Even though Lent is about to begin, many of us have not given much thought yet to what we’re going to give up for Lent. While fasting remains a pillar of Lenten observance, I would like to suggest that this Lent that you do some feasting as well. I mean feasting on the word of God.
The Gospel of the First Sunday of Lent presents us with Jesus in the wilderness, resisting the devil’s temptation to turn stones into bread to satisfy his hunger. Jesus answers: “Man shall not live by bread alone, but by every word that comes from the mouth of God.”
Although Jesus abstained from food for forty days, he nourished himself on the word of God—in fact his words were a quotation from Deuteronomy 8:3.
Catholic are used to talking about receiving nourishment through the Holy Eucharist. We are less accustomed to speaking about feeding on the words of Sacred Scripture, but it’s the faith of our Church: “The force and power in the word of God is so great that it stands as the support and energy of the Church,… the food of the soul, the pure and everlasting source of spiritual life” (Dei Verbum 21).
Since he came to office, Pope Benedict has repeatedly urged Catholics to rediscover lectio divina, the prayerful reading of Scripture, most recently in his Apostolic Exhortation Verbum Domini. He says if we do, he is confident “it will bring to the Church a new spiritual springtime.”
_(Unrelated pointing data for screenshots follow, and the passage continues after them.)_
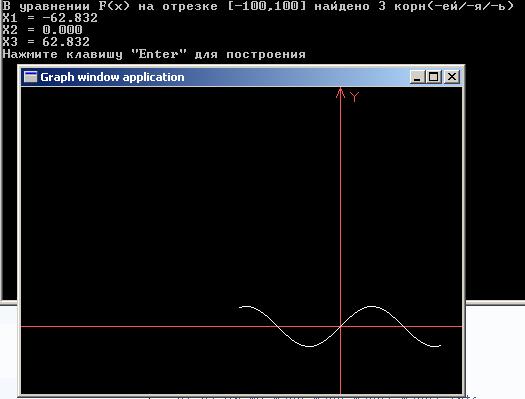Click the left trough of the sine curve below axis
The image size is (525, 399).
pyautogui.click(x=310, y=346)
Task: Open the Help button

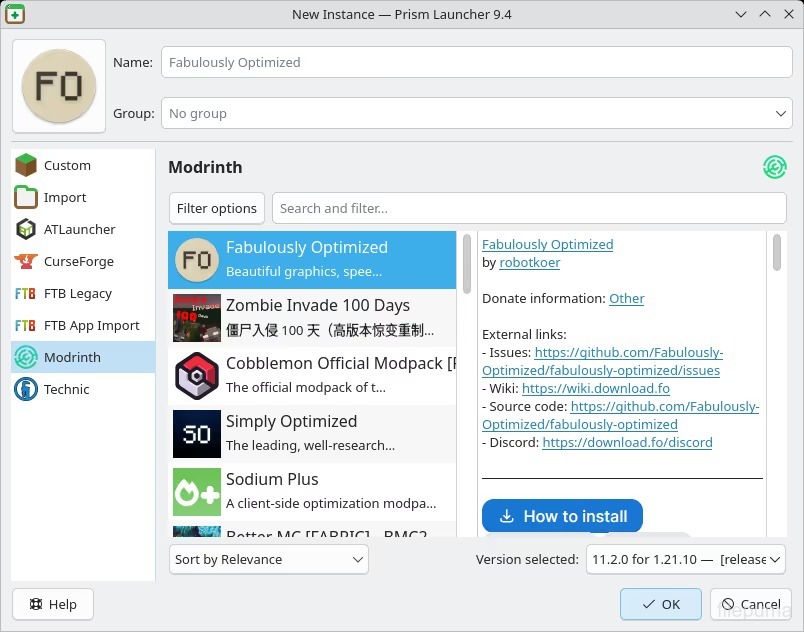Action: (x=53, y=604)
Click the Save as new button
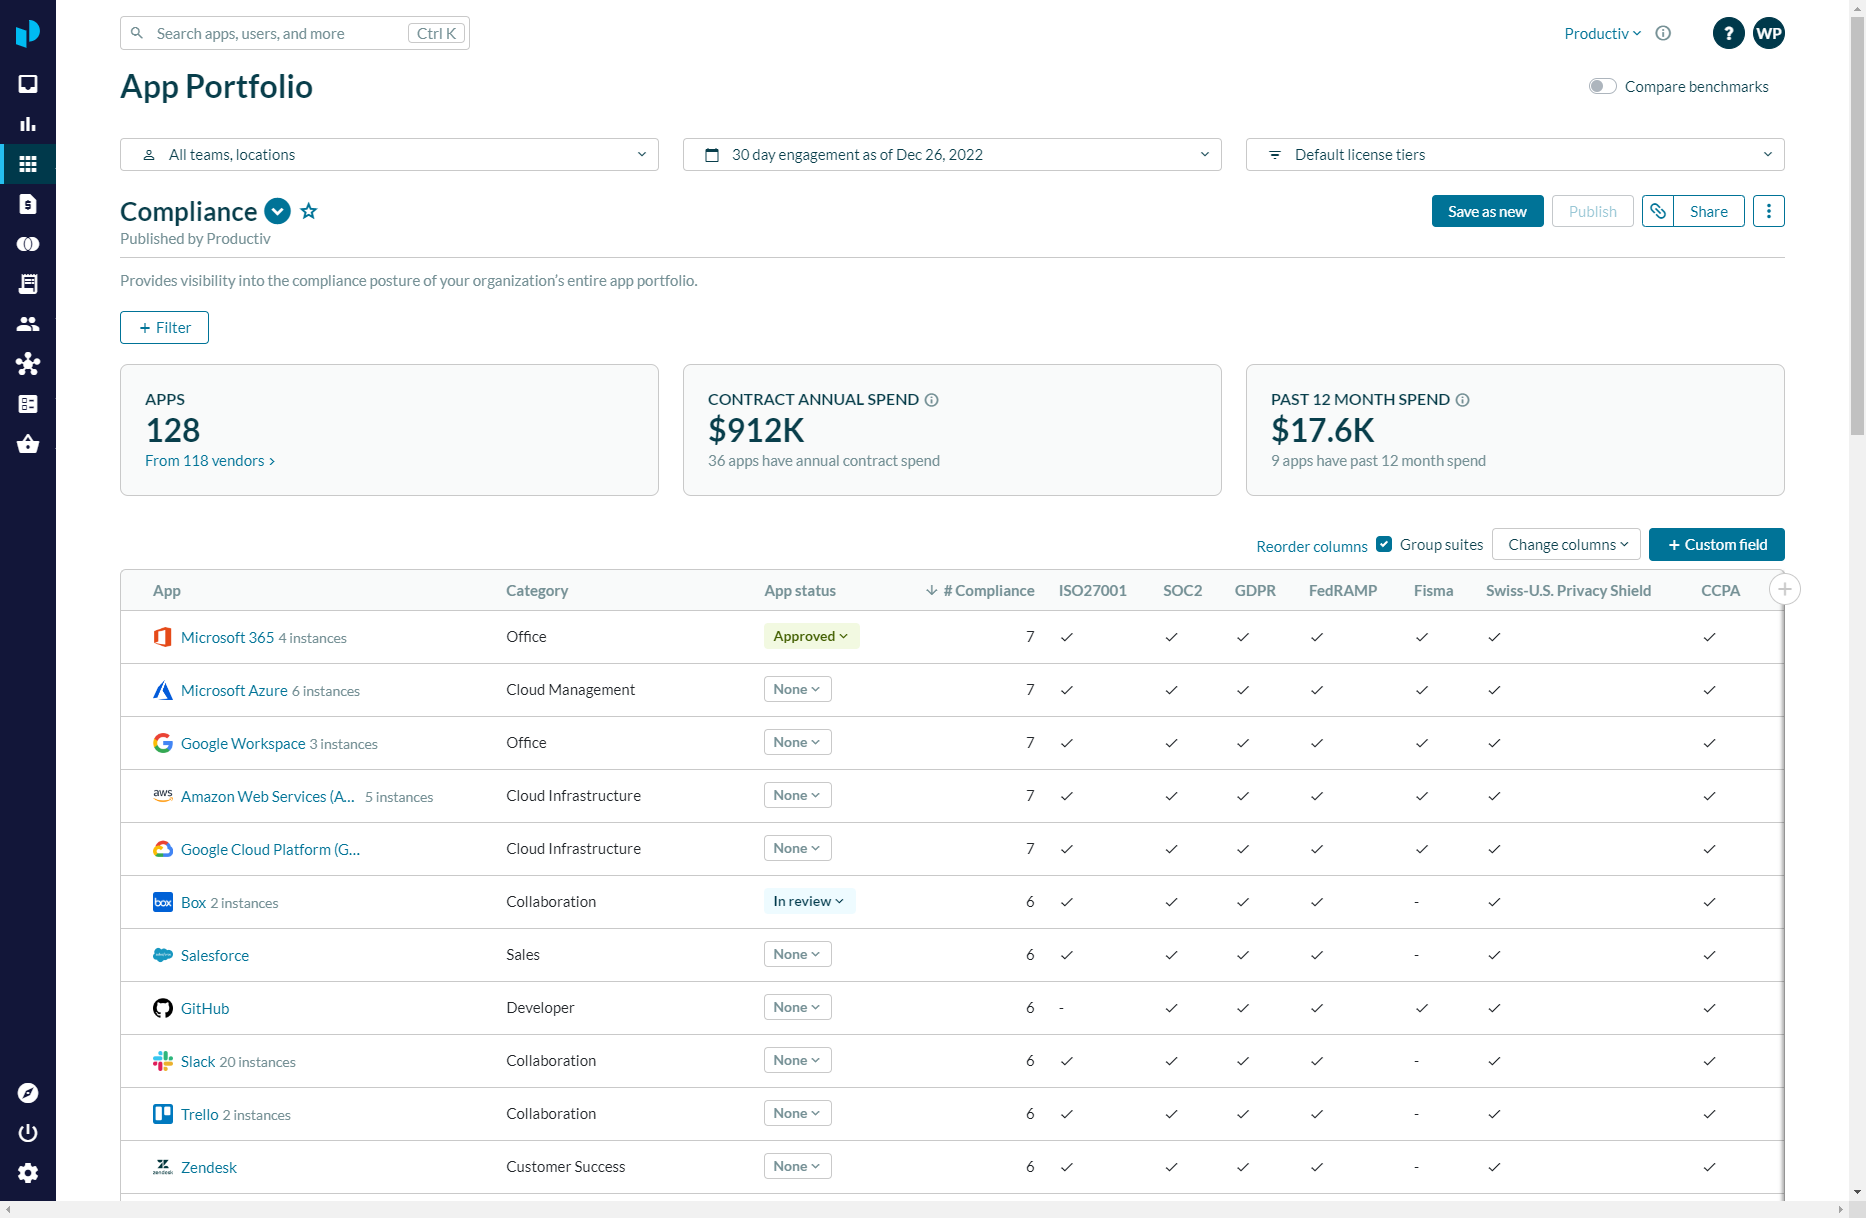Screen dimensions: 1866x1218 tap(1487, 211)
I recommend that every Catholic adopt the practice of feeding daily on Scripture this Lent. Those who do are likely to make it a year-round and lifelong practice. Why? Because I know of no other discipline that brings as much energy and strength to a person’s spiritual life.
I am a complete glutton for this kind of feasting. I may even double my consumption of this food during Lent!
What Scriptures shall we read during Lent? Of course, the daily Mass readings are great. However, I would like to suggest a Scriptural course for your menu alongside the seasonal readings.
I suggest reading through a Gospel slowly, meditating on the life of Christ and on how Jesus is calling us to follow him. I can think of no better way of deepening our discipleship.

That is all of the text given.